Saved data entries

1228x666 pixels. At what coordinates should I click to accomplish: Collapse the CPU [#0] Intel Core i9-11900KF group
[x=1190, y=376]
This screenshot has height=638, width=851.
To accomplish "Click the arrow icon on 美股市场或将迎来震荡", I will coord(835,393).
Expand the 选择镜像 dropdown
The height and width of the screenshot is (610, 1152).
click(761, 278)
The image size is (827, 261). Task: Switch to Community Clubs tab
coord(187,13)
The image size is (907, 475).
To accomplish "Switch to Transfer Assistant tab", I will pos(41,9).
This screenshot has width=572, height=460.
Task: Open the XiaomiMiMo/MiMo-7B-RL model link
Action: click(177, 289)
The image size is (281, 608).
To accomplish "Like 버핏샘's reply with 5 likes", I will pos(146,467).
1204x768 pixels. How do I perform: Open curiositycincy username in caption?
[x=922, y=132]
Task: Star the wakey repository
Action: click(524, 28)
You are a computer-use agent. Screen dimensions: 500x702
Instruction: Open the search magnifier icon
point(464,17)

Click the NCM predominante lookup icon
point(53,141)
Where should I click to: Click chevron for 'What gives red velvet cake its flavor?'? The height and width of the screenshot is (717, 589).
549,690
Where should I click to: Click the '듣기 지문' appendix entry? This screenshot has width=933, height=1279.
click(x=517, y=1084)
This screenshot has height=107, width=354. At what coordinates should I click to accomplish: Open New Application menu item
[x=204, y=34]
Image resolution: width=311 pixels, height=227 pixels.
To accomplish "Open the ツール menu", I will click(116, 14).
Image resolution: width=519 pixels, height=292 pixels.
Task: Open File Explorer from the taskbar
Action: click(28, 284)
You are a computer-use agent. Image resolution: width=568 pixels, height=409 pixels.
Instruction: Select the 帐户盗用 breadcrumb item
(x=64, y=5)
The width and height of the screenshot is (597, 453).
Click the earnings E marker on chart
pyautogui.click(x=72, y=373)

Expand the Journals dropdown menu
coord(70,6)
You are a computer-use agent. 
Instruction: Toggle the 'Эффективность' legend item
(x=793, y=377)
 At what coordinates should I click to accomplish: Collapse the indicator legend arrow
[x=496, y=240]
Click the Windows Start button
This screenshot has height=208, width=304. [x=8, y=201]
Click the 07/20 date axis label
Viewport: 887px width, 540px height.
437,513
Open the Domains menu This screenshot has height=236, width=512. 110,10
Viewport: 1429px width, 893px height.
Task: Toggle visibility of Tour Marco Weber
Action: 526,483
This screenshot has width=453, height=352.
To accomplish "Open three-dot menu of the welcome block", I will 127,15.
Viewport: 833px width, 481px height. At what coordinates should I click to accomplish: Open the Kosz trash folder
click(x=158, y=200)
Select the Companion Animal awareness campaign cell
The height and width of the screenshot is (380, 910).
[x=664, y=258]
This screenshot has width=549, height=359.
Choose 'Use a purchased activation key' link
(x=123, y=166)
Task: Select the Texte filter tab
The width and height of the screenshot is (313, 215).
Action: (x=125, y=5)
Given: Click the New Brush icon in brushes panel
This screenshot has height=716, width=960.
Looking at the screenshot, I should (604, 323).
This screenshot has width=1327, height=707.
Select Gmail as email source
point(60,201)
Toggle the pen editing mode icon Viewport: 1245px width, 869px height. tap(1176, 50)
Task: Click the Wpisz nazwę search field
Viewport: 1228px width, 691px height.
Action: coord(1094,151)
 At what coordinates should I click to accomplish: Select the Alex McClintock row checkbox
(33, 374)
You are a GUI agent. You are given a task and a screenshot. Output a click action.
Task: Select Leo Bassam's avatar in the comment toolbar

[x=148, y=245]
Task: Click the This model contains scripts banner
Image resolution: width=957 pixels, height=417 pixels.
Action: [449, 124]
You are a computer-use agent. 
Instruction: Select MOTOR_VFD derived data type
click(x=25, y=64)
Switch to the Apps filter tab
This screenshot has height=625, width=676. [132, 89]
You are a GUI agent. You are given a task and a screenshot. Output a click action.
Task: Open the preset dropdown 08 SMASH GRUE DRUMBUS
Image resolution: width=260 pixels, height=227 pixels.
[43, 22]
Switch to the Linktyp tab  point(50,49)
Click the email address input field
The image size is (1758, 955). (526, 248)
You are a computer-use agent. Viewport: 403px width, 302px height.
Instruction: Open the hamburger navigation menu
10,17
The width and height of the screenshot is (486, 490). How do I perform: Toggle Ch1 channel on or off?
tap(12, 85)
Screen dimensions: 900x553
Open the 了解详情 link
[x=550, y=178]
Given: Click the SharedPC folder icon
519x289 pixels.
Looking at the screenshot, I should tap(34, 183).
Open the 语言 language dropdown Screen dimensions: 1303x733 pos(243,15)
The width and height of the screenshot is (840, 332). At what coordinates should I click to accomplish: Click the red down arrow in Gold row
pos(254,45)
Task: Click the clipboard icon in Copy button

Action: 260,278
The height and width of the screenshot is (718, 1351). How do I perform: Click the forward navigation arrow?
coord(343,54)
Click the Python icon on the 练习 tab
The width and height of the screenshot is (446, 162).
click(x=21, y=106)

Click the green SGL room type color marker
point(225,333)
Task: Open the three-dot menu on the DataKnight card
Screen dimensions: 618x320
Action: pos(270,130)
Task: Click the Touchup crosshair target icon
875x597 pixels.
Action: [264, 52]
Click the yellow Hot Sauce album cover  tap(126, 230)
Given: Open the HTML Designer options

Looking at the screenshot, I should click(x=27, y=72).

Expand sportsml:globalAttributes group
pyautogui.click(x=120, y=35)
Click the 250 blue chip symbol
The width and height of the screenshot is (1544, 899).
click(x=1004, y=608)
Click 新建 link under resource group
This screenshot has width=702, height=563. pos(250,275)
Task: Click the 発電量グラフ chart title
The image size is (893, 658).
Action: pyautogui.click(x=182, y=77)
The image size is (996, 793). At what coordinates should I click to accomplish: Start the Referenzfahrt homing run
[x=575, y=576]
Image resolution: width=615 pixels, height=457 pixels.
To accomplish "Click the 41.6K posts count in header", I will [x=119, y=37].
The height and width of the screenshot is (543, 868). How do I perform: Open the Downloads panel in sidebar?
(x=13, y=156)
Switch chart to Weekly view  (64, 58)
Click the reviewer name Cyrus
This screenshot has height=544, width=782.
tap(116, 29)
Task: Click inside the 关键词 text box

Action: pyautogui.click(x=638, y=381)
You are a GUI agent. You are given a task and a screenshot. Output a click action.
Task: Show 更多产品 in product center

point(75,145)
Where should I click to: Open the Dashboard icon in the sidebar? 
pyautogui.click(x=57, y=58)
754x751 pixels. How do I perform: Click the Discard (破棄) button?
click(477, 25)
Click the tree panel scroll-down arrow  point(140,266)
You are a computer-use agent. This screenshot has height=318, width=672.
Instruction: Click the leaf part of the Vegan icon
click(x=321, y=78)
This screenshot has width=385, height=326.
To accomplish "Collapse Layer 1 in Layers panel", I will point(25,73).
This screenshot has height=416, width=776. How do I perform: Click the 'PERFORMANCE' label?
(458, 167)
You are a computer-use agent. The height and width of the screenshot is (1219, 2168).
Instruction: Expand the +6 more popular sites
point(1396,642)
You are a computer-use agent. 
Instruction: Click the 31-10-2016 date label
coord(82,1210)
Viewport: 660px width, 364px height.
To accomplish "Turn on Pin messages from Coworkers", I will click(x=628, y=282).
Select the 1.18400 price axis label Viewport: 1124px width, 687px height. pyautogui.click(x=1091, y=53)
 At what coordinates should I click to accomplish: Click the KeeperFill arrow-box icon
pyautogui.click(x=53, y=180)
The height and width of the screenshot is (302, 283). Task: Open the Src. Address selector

** Your instructions **
When a line in the records holds the string "three", copy that line.

** Response to the task **
To accomplish "Open three-dot menu of the welcome block", I will 127,15.
Task: Open the three-dot menu on the DataKnight card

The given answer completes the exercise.